PORTS="80 443 8080 8888"
echo "[*] Scanning $TARGET_SUBNET for open WebSocket ports..."
for port in $PORTS; do
nmap -p $port --open -T4 $TARGET_SUBNET | grep -B 4 "open"
done
echo "[!] Review results: Any charging station management ports should not be 'open' to the Internet."
Mitigation and Remediation
The situation with ePower is complicated by the fact that, according to CISA, the vendor did not respond to coordination requests. Therefore, immediate mitigation relies heavily on network architecture and strict access controls.
1. Network Isolation (Critical): Move all charging station management systems (CSMS) and the chargers themselves behind a firewall.
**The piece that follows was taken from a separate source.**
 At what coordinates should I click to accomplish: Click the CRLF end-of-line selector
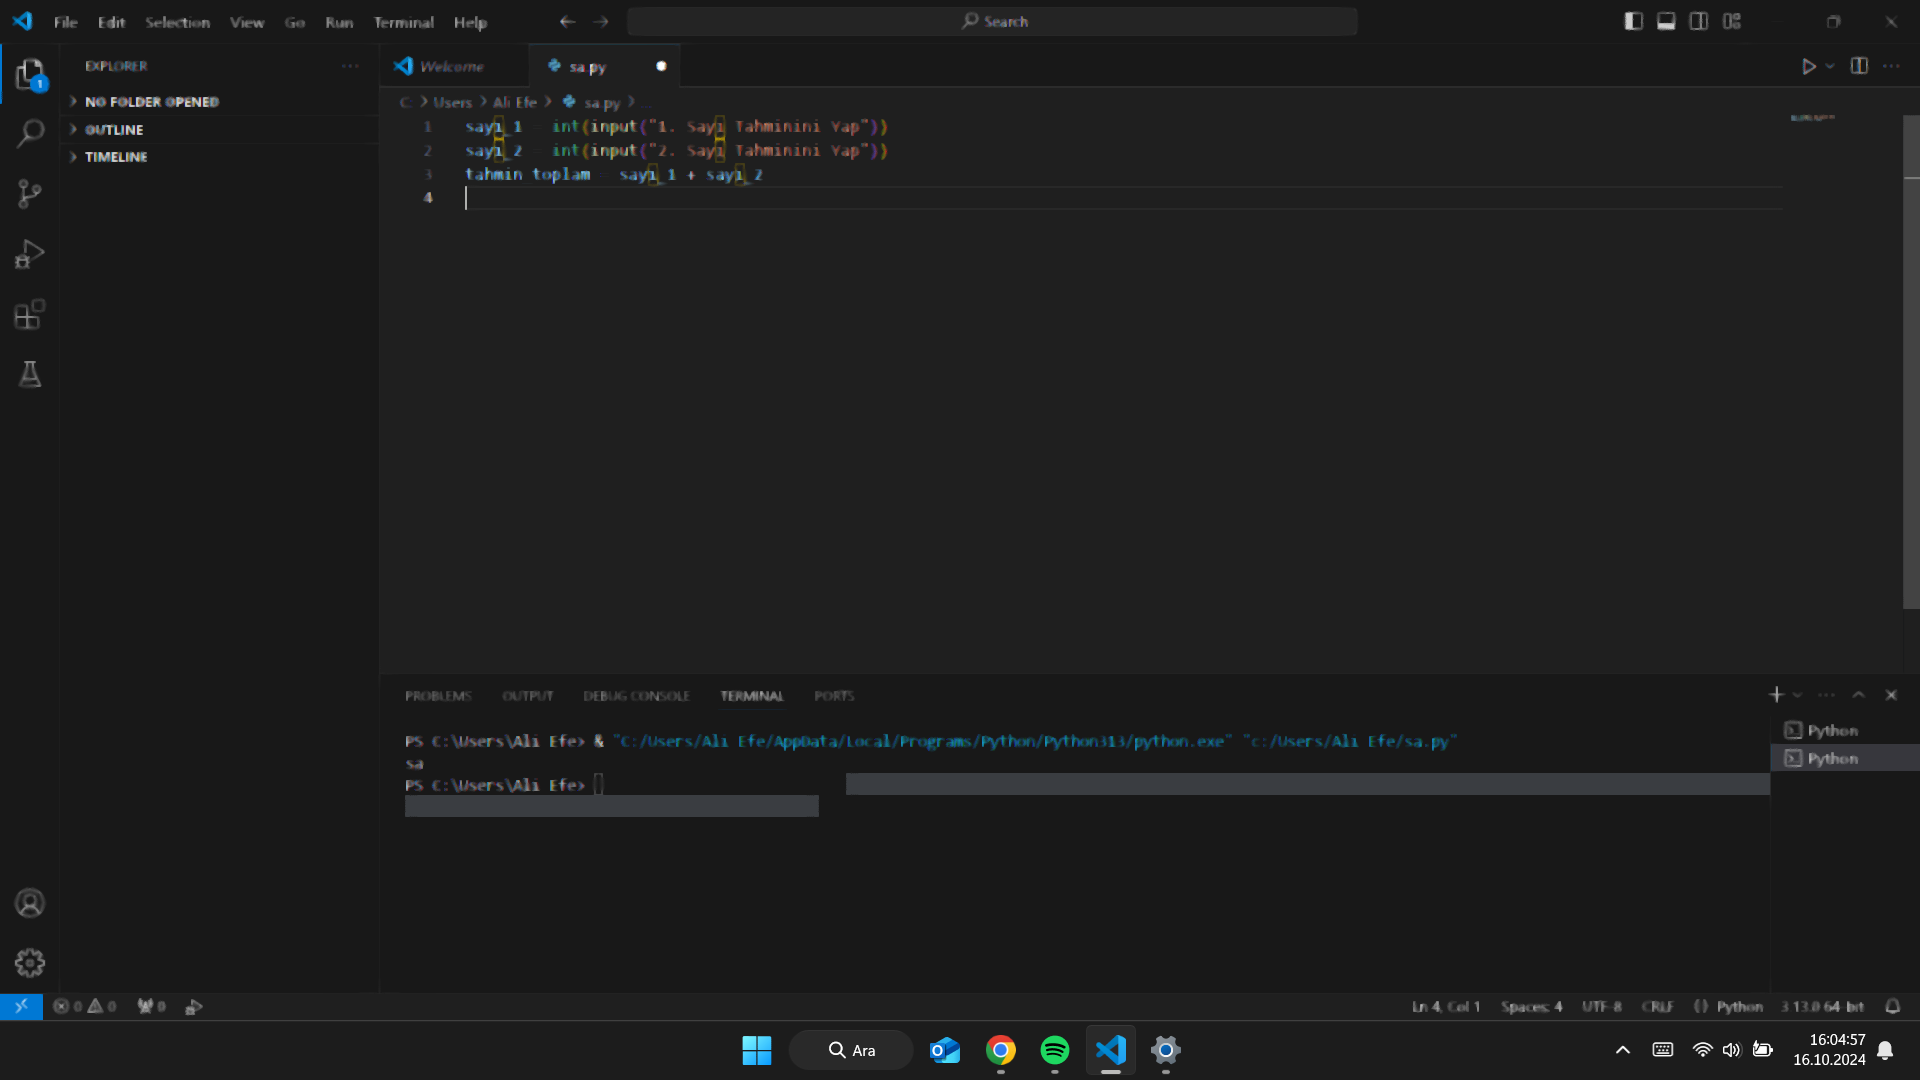point(1657,1006)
Ensure the OCPP WebSocket ports (often 80/443 or custom ports) are not accessible from the public internet. Force all management traffic through a VPN or a dedicated, screened subnet.
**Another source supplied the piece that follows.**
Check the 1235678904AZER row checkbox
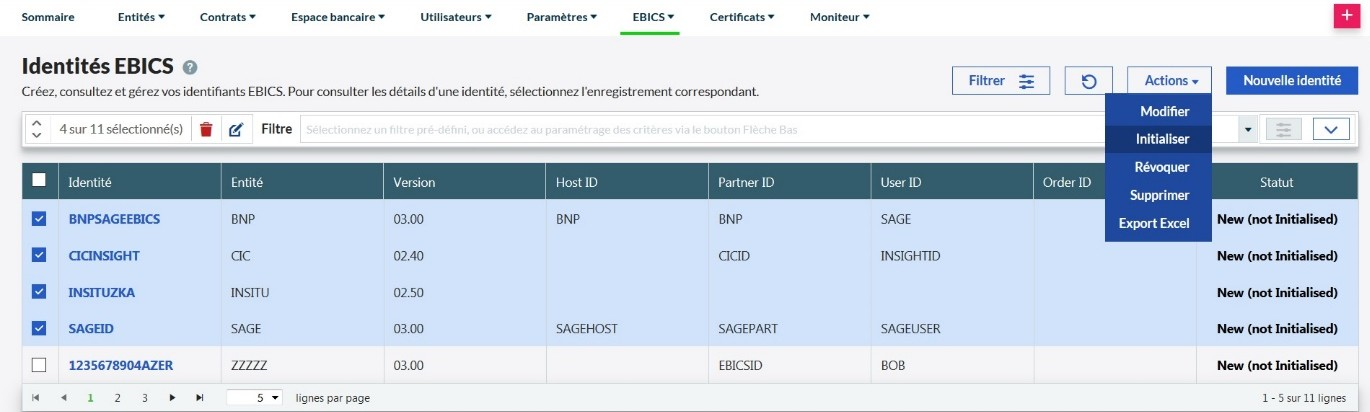Screen dimensions: 1370x412 (x=39, y=364)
2. Enforce Inbound Filtering: Configure firewalls to only allow inbound connections from known, whitelisted IP addresses of the physical charging stations. Block any other IP attempting to initiate an OCPP session.
3. Implement Application Gateways: Place a Web Application Firewall (WAF) or an API Gateway in front of the charging station backend. Configure it to enforce rate limiting (mitigating CVE-2026-27778) and to inspect WebSocket handshakes for anomalies.
4. Audit Public Exposure: Immediate search for any maps or public documentation that lists your organization's charging station IDs. Remove these identifiers or ensure they cannot be used as an authentication token.
Executive Takeaways
The rapid deployment of smart infrastructure often outpaces security implementation. The ePower vulnerabilities demonstrate a classic "Securing the Perimeter" failure. By treating the Charging Station ID as a secret (when it is publicly exposed) and failing to authenticate WebSocket connections, the system effectively leaves the front door unlocked.
Organizations deploying EV infrastructure must demand that vendors implement mutual TLS (mTLS) or strong token-based authentication for OCPP connections. Until then, network segmentation is your only viable defense.